In a recent study, published in the American Heart Association's journal Circulation, researchers examined long-term exposure to household air pollution among people living in northeastern Iran — a region famous for having the highest rates of esophageal cancer in the world. Their findings show that long-term exposure to indoor air pollution could be a significant risk factor for heart attacks and death while burning cleaner fuels is linked to lower risk for cardiovascular death.

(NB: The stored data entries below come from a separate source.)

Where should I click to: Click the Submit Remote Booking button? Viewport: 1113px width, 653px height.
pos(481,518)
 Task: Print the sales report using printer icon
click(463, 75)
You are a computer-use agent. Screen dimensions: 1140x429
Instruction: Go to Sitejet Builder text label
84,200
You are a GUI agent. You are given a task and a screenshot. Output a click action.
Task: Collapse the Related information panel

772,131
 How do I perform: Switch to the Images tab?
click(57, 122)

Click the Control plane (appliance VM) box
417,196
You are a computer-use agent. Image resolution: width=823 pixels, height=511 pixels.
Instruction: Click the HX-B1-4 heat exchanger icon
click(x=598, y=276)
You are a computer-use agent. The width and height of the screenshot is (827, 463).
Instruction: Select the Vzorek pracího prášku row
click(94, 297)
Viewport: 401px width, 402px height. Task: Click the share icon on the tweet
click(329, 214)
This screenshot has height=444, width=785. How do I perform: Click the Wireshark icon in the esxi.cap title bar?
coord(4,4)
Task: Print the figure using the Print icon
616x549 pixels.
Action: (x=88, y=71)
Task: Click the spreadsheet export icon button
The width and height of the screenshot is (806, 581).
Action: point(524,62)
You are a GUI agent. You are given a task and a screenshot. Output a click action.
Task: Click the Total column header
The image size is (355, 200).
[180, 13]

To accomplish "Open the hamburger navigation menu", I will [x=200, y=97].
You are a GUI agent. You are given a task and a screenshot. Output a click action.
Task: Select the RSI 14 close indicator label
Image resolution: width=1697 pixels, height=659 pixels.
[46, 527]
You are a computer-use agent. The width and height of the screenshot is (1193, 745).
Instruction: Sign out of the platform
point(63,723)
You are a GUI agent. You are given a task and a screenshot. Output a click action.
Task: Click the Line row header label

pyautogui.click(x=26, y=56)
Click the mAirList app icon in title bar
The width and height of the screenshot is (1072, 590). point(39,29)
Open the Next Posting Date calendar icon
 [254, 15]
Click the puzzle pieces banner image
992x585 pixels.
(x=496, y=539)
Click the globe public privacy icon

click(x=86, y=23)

"We know that smoking tobacco products and outside air pollution are linked to heart disease death," said Dr. Sumeet Mitter, lead researcher and cardiovascular disease fellow at Northwestern University's Feinberg School of Medicine in Chicago, in a statement. "Our study, using exposure history and time, is the first to find a significant and independent increased risk for all-cause, total cardiovascular disease and heart attack deaths due to increasing lifetime exposures to household air pollution from kerosene or diesel burning."

Mitter and his colleagues analyzed exposure to indoor air pollution among 50,045 people living in northeastern Iran between 2004 and 2008. Sources of pollution within the home included burning kerosene, wood, diesel, cow dung, and natural gas. Each participant was asked to complete a lifestyle questionnaire that gauged their exposure to household pollution caused by cooking and heating throughout their lives. Researchers also took blood pressure and other measurements indicative of health.

People who reported burning kerosene or diesel had a 6 percent higher risk for dying from all-cause mortality throughout the next 10 years. They were also 11 percent more likely to die as the result of a cardiovascular event and 14 percent more likely to suffer from ischemic heart disease. People who used natural gas, on the other hand, had a 6 percent lower risk for cardiovascular death compared to those depending on other fuels. Half of the world’s population lives in poverty and burns fuels for lighting, cooking, and heating.

"Since heart disease is the leading cause of death worldwide, it is important for physicians to assess for a number of modifiable risk factors for heart disease, including household air pollution, so that they can intervene and help patients and communities worldwide transition to cleaner burning fuels and reduce the risk for cardiovascular death," Mitter added. "The next step would be to create a study to measure particulate matter to better establish a dose-response relationship between household air pollution and cardiovascular death.”

An estimated 4.3 million people around the world die each year due to an illness caused by household air pollution, according to the World Health Organization. One quarter of premature deaths caused by stroke, 17 percent of premature lung cancer cases, and half of all pneumonia deaths among children younger than 5 are linked to poor indoor air quality. Luckily, there are options for reducing indoor air pollution.

Although burning solid fuels inside the home is uncommon in developed countries, indoor air pollutants can be found in American homes. Asbestos has been banned from widespread use in the U.S., but some still remains in older homes in insulation material, textured paint, and floor tiles. Formaldehyde is not banned and can be found in common household cleaning products.

The Environmental Protection Agency recommends testing homes for radon, a natural radioactive gas that can cause lung cancer. These inexpensive tests are the most effective way to identify this odorless and tasteless gas. We can also reduce the spread of mold and keep our homes smoke-free. Other helpful steps include making sure ventilation systems are working properly and installing carbon monoxide alarms. Research has shown that plants scattered throughout homes and offices can improve air quality via photosynthesis and even increase productivity.